=== Work item ===
Copy all the lines of the data that include the word "Switch".

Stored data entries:
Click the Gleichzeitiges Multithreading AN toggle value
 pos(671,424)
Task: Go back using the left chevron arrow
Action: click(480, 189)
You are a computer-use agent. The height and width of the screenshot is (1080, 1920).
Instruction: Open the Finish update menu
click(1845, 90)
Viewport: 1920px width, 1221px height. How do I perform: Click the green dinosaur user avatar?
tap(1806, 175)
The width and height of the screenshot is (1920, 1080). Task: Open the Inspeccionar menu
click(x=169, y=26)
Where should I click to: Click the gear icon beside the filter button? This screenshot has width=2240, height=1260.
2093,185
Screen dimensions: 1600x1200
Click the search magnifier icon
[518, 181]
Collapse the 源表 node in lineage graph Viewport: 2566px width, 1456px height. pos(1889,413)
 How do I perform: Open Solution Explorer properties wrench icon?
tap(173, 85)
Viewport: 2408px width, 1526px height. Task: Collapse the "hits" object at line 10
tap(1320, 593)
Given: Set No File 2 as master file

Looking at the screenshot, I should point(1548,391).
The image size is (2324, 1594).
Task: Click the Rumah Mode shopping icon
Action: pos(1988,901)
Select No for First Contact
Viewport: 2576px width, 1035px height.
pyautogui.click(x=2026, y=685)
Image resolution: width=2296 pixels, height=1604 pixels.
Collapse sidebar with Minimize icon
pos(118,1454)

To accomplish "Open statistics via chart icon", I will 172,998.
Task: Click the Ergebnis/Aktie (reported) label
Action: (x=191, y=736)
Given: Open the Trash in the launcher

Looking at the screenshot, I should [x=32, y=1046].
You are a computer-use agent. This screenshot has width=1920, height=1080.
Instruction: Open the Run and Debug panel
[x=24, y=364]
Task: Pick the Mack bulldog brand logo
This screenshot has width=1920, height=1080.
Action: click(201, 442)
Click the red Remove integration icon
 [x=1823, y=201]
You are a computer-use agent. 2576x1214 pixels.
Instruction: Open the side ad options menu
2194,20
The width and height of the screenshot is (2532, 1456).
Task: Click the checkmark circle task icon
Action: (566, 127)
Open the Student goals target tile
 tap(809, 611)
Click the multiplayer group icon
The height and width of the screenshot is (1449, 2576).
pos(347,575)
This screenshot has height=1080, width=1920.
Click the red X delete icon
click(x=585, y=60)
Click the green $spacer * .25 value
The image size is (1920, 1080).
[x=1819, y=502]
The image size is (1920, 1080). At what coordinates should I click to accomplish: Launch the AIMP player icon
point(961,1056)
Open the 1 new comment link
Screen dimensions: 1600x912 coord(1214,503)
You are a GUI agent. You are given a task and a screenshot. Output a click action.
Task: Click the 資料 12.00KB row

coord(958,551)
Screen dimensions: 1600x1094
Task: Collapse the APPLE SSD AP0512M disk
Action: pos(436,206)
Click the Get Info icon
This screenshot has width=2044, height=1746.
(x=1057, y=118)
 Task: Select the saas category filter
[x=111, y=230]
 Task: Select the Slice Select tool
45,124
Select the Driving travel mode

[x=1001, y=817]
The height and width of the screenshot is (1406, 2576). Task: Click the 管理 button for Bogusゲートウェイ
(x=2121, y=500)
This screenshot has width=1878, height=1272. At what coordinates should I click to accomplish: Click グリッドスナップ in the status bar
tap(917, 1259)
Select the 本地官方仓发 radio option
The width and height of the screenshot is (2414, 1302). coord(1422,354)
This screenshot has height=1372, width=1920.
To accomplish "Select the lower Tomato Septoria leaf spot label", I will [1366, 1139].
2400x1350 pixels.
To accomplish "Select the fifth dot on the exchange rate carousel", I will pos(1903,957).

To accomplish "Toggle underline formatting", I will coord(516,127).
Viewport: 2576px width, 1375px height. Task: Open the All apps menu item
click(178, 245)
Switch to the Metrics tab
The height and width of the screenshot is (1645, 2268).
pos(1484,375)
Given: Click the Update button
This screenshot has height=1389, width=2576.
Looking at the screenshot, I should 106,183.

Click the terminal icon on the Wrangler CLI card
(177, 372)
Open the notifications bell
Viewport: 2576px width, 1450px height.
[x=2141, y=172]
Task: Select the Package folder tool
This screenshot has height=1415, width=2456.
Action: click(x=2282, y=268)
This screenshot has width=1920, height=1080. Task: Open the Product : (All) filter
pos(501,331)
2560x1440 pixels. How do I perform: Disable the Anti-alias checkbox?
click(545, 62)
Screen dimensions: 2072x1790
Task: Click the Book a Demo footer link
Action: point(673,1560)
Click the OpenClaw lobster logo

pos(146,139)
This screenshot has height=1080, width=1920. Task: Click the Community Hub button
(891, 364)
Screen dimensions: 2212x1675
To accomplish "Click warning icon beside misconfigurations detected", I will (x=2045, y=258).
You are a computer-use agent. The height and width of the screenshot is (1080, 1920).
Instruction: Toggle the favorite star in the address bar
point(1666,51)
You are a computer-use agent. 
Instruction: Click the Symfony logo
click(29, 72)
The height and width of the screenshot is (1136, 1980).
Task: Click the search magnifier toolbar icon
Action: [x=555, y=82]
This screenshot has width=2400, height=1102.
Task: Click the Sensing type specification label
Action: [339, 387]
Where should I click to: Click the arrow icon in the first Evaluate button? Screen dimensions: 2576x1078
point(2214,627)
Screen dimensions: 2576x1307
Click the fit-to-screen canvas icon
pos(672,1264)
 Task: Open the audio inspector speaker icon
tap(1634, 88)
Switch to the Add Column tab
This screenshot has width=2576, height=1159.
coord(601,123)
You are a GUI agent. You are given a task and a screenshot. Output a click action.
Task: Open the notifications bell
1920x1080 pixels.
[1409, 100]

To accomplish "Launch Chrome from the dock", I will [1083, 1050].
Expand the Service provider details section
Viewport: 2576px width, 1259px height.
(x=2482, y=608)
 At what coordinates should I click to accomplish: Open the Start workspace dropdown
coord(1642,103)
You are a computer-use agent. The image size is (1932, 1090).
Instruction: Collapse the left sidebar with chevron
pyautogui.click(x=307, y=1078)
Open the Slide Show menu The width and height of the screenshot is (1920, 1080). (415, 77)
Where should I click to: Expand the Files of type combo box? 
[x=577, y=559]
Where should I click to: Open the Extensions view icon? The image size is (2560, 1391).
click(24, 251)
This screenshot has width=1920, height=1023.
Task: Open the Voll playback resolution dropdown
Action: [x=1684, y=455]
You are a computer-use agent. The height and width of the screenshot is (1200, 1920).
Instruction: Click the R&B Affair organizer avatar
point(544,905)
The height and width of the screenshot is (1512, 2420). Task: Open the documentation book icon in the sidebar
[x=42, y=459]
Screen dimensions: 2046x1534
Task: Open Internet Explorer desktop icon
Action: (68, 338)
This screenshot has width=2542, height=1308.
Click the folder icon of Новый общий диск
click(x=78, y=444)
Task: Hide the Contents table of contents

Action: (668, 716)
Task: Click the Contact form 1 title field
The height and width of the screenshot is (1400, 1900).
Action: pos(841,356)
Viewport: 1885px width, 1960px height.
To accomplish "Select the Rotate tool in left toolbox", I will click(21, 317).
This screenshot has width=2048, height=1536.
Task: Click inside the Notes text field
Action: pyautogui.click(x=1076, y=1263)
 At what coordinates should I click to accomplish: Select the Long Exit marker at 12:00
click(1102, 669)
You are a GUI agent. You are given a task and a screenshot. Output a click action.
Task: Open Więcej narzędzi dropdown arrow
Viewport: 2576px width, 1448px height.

=== Response to the exercise ===
Switch to the Metrics tab
Switch to the Add Column tab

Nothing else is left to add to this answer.